- Work required: Retype, word for word, the line holding "Task: Open the 挿入 ribbon tab" and each line after it down to the end of the data; pictures are not copied.
********************
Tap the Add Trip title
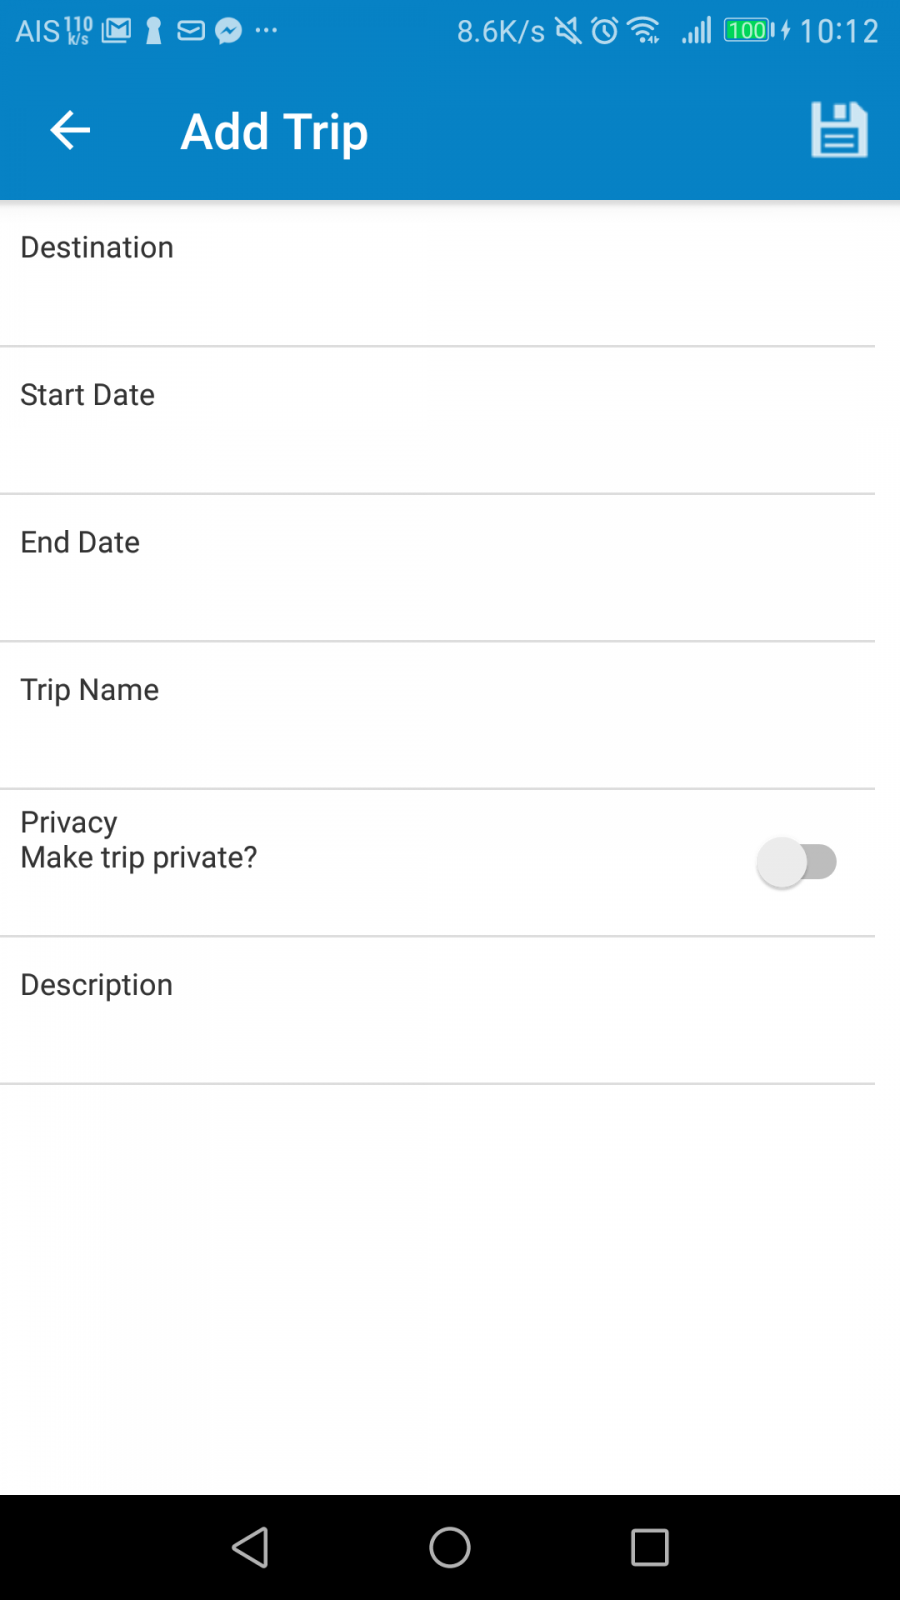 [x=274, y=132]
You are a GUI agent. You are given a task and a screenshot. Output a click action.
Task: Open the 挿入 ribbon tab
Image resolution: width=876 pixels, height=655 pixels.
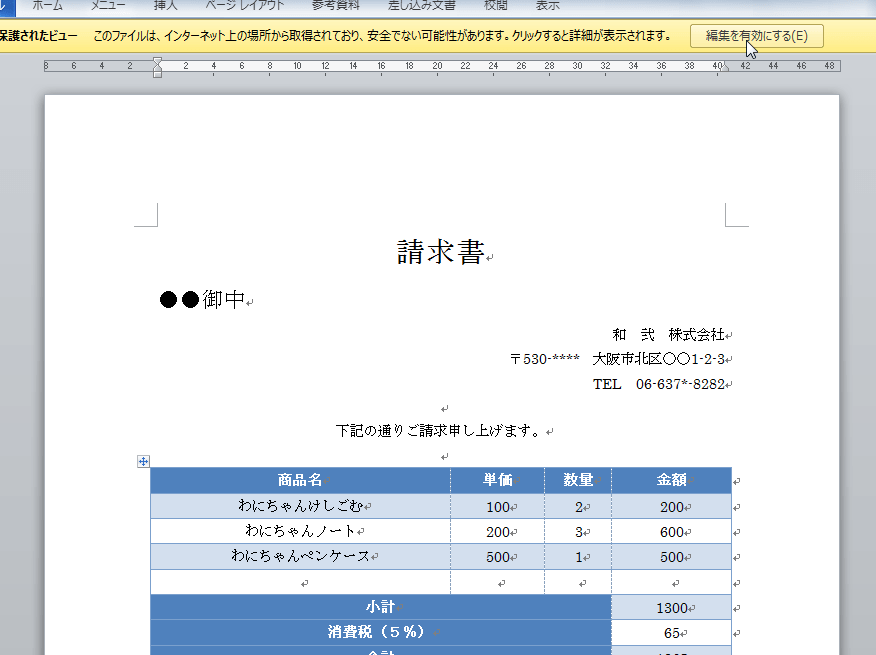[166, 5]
********************
- Expected answer:
Task: Open the 挿入 ribbon tab
Image resolution: width=876 pixels, height=655 pixels.
[166, 5]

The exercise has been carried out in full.